Hopefully it is nothing. It is certainly much less severe here than last year;s temblor.


----------



## Orfin (Sep 26, 2016)

I hope you are ok. 7.2 quake is the end result of what you experience last night. Looks like your other post says you are in or around Alcapulco and today's 7.2 was close enough to Alcapulco. South of Alcapulco and far enough to not be real damage. 

I was wondering if i missed a quake last night when my empty boxes on the fridge top, hit the floor and woke me up. And the day before a piece of loose cement hit the floor from the ceiling. Lots of tiny shakes and sways every day here but i am north of Puerto Vallarta. 
I felt the 5.5 last week that was near Manzanillo or Colima area or maybe Jalisco. My window swayed and i went out to watch the electric power lines swaying for a minute or two.


----------



## Isla Verde (Oct 19, 2011)

It was not a little quake - it was 7.2 on the Richter scale. Though the epicenter was in southern Oaxaca State, it was felt quite strongly in Mexico City and elsewhere. Here's more information: https://www.nytimes.com/2018/02/16/...column-region&region=top-news&WT.nav=top-news


----------



## citlali (Mar 4, 2013)

there have been 150 tremors since the quake hit and 7,5 is not a little one.. Pinotepa, Oaxaca was at the epicenter this time. I know that my friends in Chiapas felt it very strongly .. more damage..


----------



## lat19n (Aug 19, 2017)

Orfin said:


> I hope you are ok. 7.2 quake is the end result of what you experience last night. Looks like your other post says you are in or around Alcapulco and today's 7.2 was close enough to Alcapulco. South of Alcapulco and far enough to not be real damage.
> 
> I was wondering if i missed a quake last night when my empty boxes on the fridge top, hit the floor and woke me up. And the day before a piece of loose cement hit the floor from the ceiling. Lots of tiny shakes and sways every day here but i am north of Puerto Vallarta.
> I felt the 5.5 last week that was near Manzanillo or Colima area or maybe Jalisco. My window swayed and i went out to watch the electric power lines swaying for a minute or two.

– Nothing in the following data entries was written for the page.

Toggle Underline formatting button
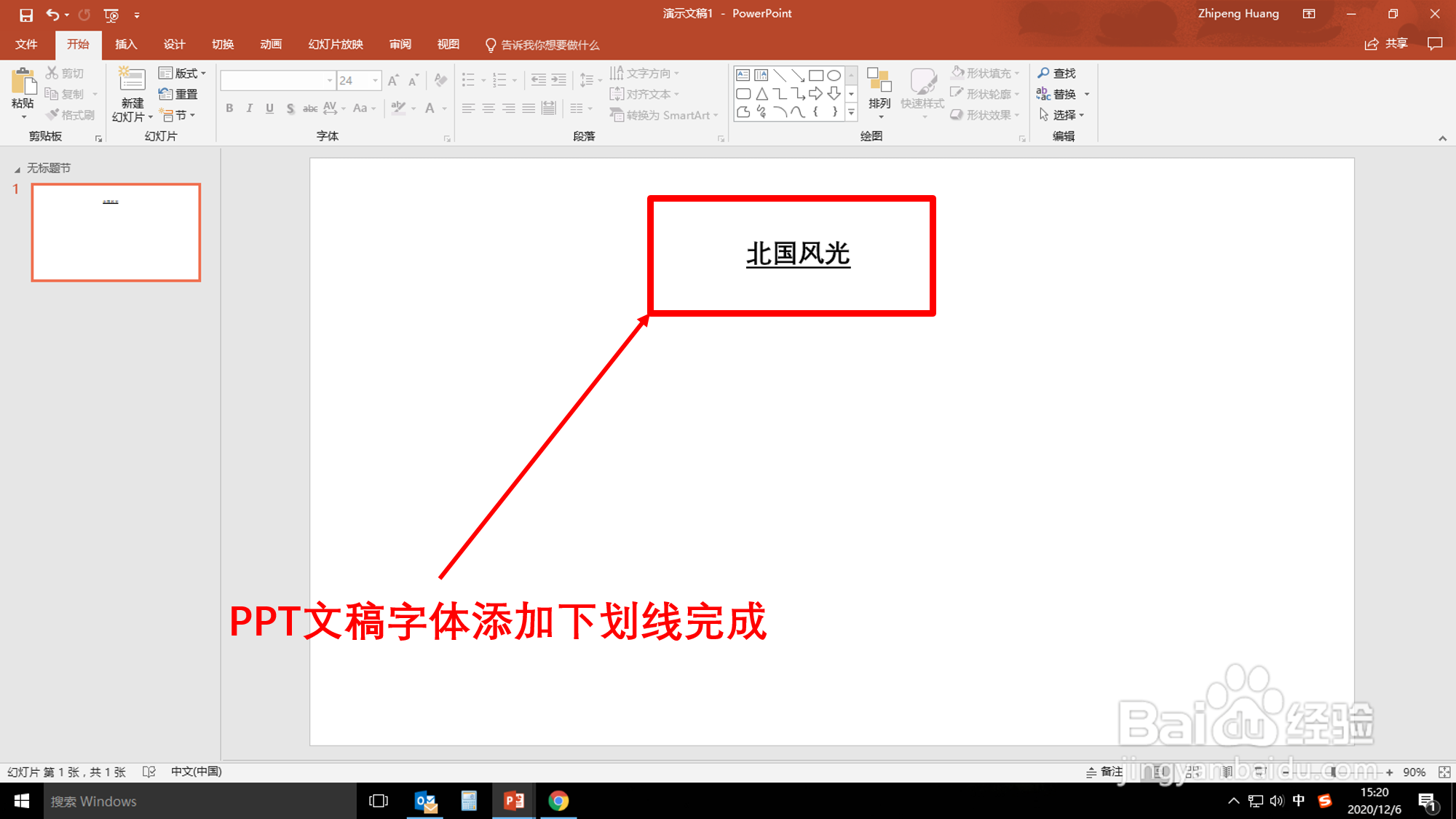 269,108
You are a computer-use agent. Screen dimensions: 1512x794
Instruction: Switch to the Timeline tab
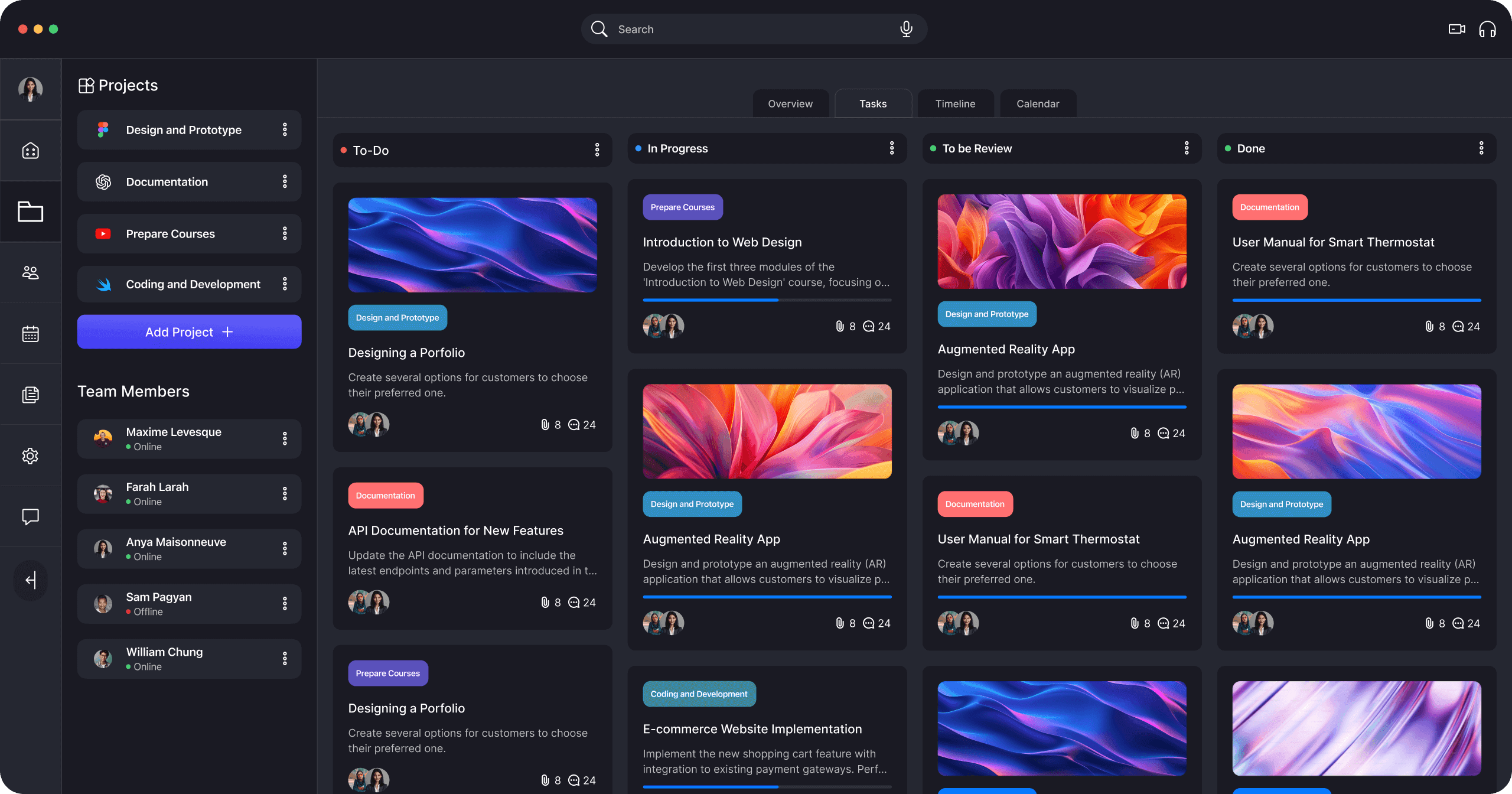[x=955, y=104]

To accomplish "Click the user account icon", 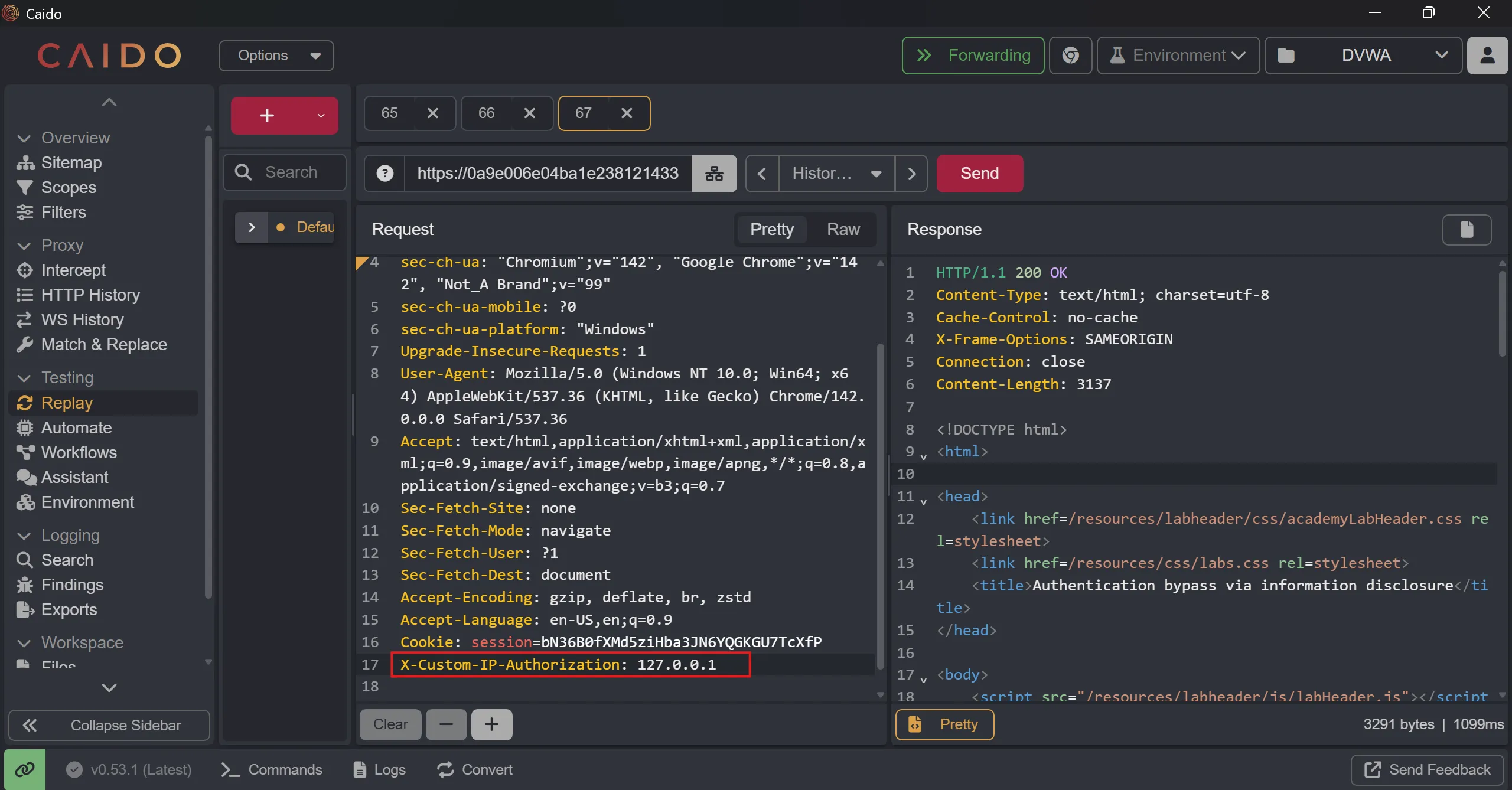I will coord(1487,56).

I put an app on my phone called SkyAlert. It issues verbal warnings when an earthquake occurs within a certain distance. Trouble is I often misplace my phone, leave it in the car or forget to charge it 

We were on the bus on our way into Mexico City last week and the phone said "Sismo Detectado - intensidad moderado" for Guadalajara.


----------



## Orfin (Sep 26, 2016)

lat19n said:


> I put an app on my phone called SkyAlert. It issues verbal warnings when an earthquake occurs within a certain distance. Trouble is I often misplace my phone, leave it in the car or forget to charge it
> 
> We were on the bus on our way into Mexico City last week and the phone said "Sismo Detectado - intensidad moderado" for Guadalajara.





lat19n said:


> I put an app on my phone called SkyAlert. It issues verbal warnings when an earthquake occurs within a certain distance. Trouble is I often misplace my phone, leave it in the car or forget to charge it
> 
> We were on the bus on our way into Mexico City last week and the phone said "Sismo Detectado - intensidad moderado" for Guadalajara.


Thats was the 5.5 from last week. I felt that one all the way up North of PVR.

I felt less impact from yesterdays 7.2.

I have felt significant sways before. Sways that never registered on the global earthquake lists. And more often before big earthquakes. I felt a huge sway while in Peru 2 weeks before the 8.2 hit Mexico -before the following 7.+ and yesterdays 7.2. I knew the sway in Peru was too intense to not show up on the quake lists and map (i keep an earth quake app also). So when no quake showed up on the app, i knew the sway was signs of a large area of earth heaving slow and easy but on such a large scale i literally felt a moment of sway -like i was sloshed around in the fluid of gravity itself. The largest sway i ever felt. Then two weeks later the 8.+ hit Mexico, back in September i think. 

I lived on a volcano for years, where feeling heaves -like resting on a giant’s chest while it calmly breathed, was common. Also a period of hundreds of small quakes over 3 months. 
There are rattler quakes, thumper quakes and swaying quakes. These Mexico quakes of late, have been the most sway like quakes i have ever experienced.
I experienced quakes in Nicaragua, Hawaii, USA, Mexico and Peru. I think different ground strata makeup and attitude of the slip faults vary across the world and that varies what the quakes feel like.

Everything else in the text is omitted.